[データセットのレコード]
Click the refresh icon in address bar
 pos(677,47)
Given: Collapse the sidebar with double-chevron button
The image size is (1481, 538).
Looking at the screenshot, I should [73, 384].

課題
「Given: Collapse the」を含む行からデータの最後の行まで、両端の行も含めてそのまま繰り返してください。

回答全文
Given: Collapse the sidebar with double-chevron button
The image size is (1481, 538).
Looking at the screenshot, I should [73, 384].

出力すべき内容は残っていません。